The wide range of presentations, community attendance, and the subsequent discussion highlighted the broad community interest in SAIL, SPLASH, and SOS campaign data, along with data from the Watershed Function SFA, and science that arises from each of the data sets and the data sets combined. At the same time, several researchers mentioned the ongoing challenges that the community faces.
The first challenge pertains to data: there is a lack of awareness of all of the data sets that are available from SAIL, SPLASH, and SOS, among others. The different data policies between DOE, the NOAA labs that contributed to SPLASH, and NSF have led to a landscape of atmospheric data collected at the East River Watershed that is both rich in information on atmospheric processes and land-atmosphere interactions and difficult to search and access. The need for cross-community calibration with the data was also very apparent. Many audience members expressed interest in working on science projects with SAIL, SPLASH, SOS, and Watershed Function SFA data but did not have the expertise to complete the science without expertise from others in the community.
Key Findings
To address ERW data awareness and access challenges, especially to support new ASR-funded research in the ERW, there is a potential role for open-source notebooks and other software resources that ARM has developed to serve as a middle-layer for managing data access policies by providing the community with examples for how to access data across the three campaigns. The breakout session noted that the ARM Community Toolkit could be particularly well suited for this application and that the educational material that ARM has developed is also well positioned to manage data awareness and access challenges across the three campaigns. At the same time, there was a clear need for an encyclopedia that describes, at beginner, intermediate, and advanced levels, the data that are available in the ERW.

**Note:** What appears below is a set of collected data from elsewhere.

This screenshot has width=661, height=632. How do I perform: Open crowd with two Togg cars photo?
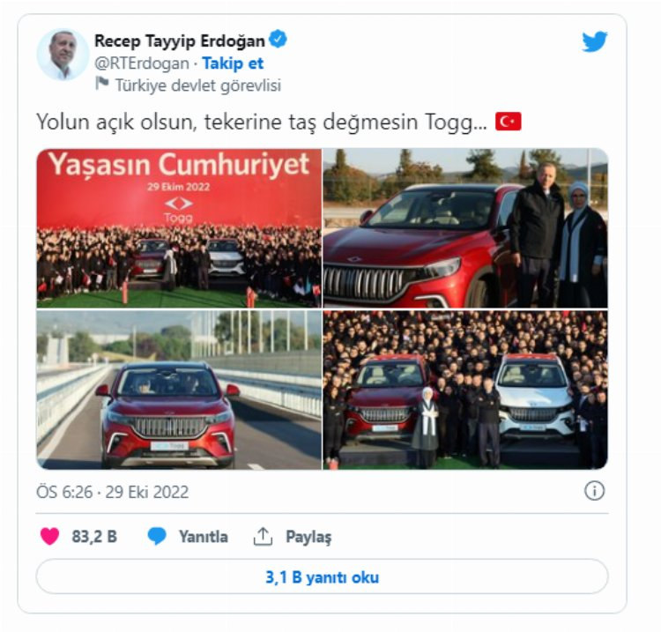pos(465,390)
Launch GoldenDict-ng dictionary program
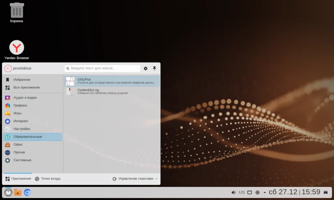The image size is (334, 200). (112, 92)
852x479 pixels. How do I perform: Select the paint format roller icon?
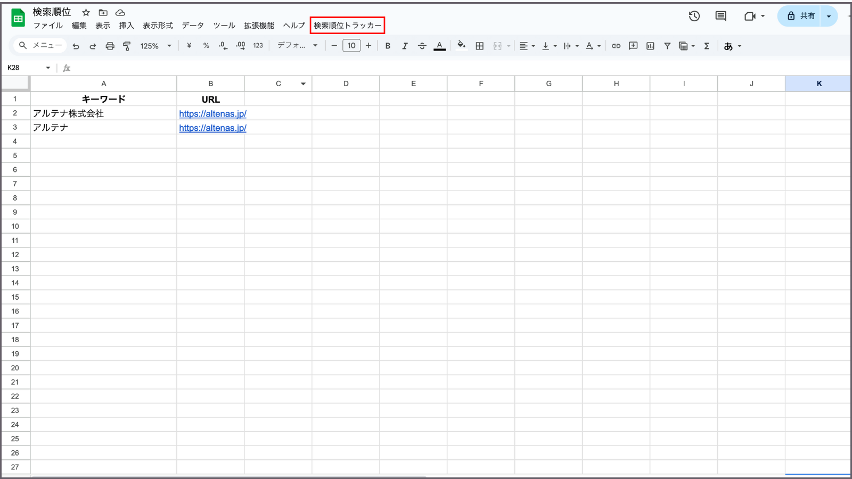coord(127,46)
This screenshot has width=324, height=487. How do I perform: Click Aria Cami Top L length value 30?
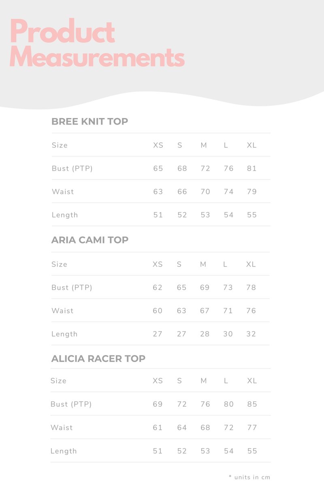pos(228,334)

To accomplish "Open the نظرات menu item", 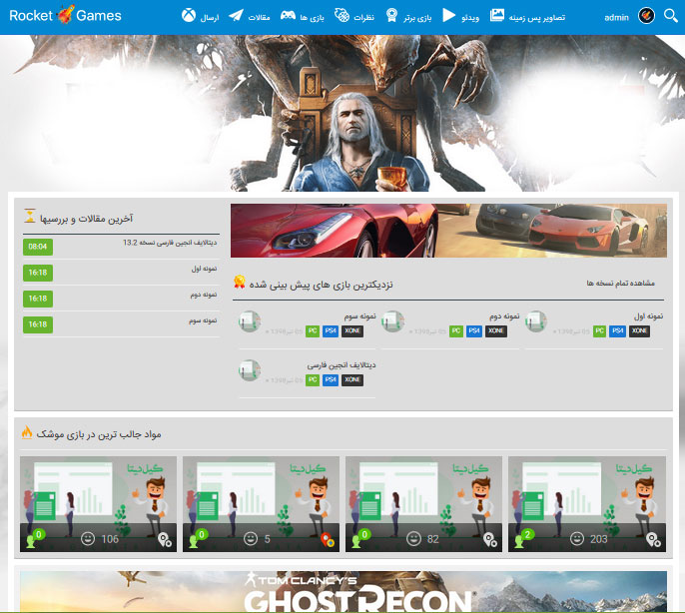I will pos(364,17).
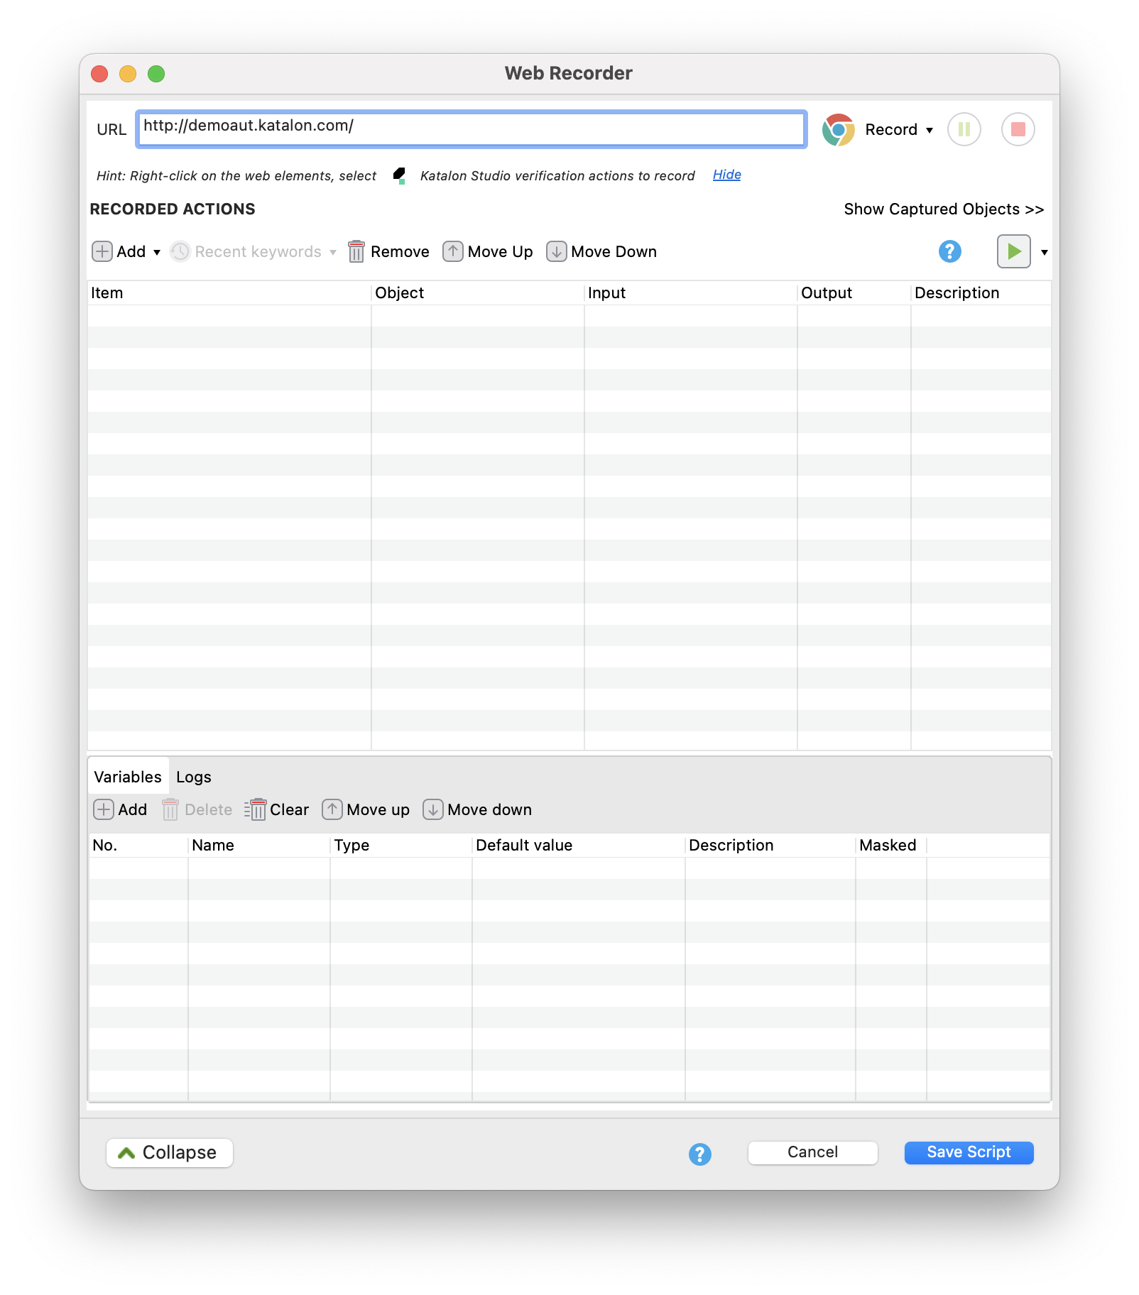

To address the need for collaboration between existing projects, new projects, and nascent science collaborations, the breakout session found that a dedicated, in-person science gathering (Science Summit) is a critically important next step to advance the scientific return on the investments from SAIL, SPLASH, and SOS. There are key collaborations that are needed and synergistic scientific expertise that can and should be entrained to explore radiation, aerosol, and precipitation process science.
Issues
There remain enduring challenges for making SAIL, SPLASH, and SOS data accessible outside of the most dedicated researchers who are willing to go the extra mile to seek out all of the data. ACT Jupyter notebooks and encyclopedic resources that describe each datastream in accessible ways would be helpful.
Needs
The largest two needs that were identified were (1) to have ACT developers work with SAIL, SPLASH, and SOS researchers to build example Jupyter notebooks with tutorial examples for accessing and analyzing SAIL, SPLASH, and SOS data sets and (2) to plan and host a Science Summit in fall, 2023 at a location that is easily accessible by researchers pursuing science with data from the three campaigns.
Decisions
The ad hoc community of SAIL, SPLASH, and SOS researchers would continue collaborations during the analysis phase, especially to support newly-funded ASR projects.
Future Plans
The SAIL, SPLASH, and SOS communities will continue biweekly meetings, plan a Science Summit, and plan for AGU and AMS meetings and future scientific meetings.
Action Items
The SAIL, SPLASH, and SOS PIs will plan a Science Summit and meet regularly with ACT developers to build tutorial Jupyter notebooks.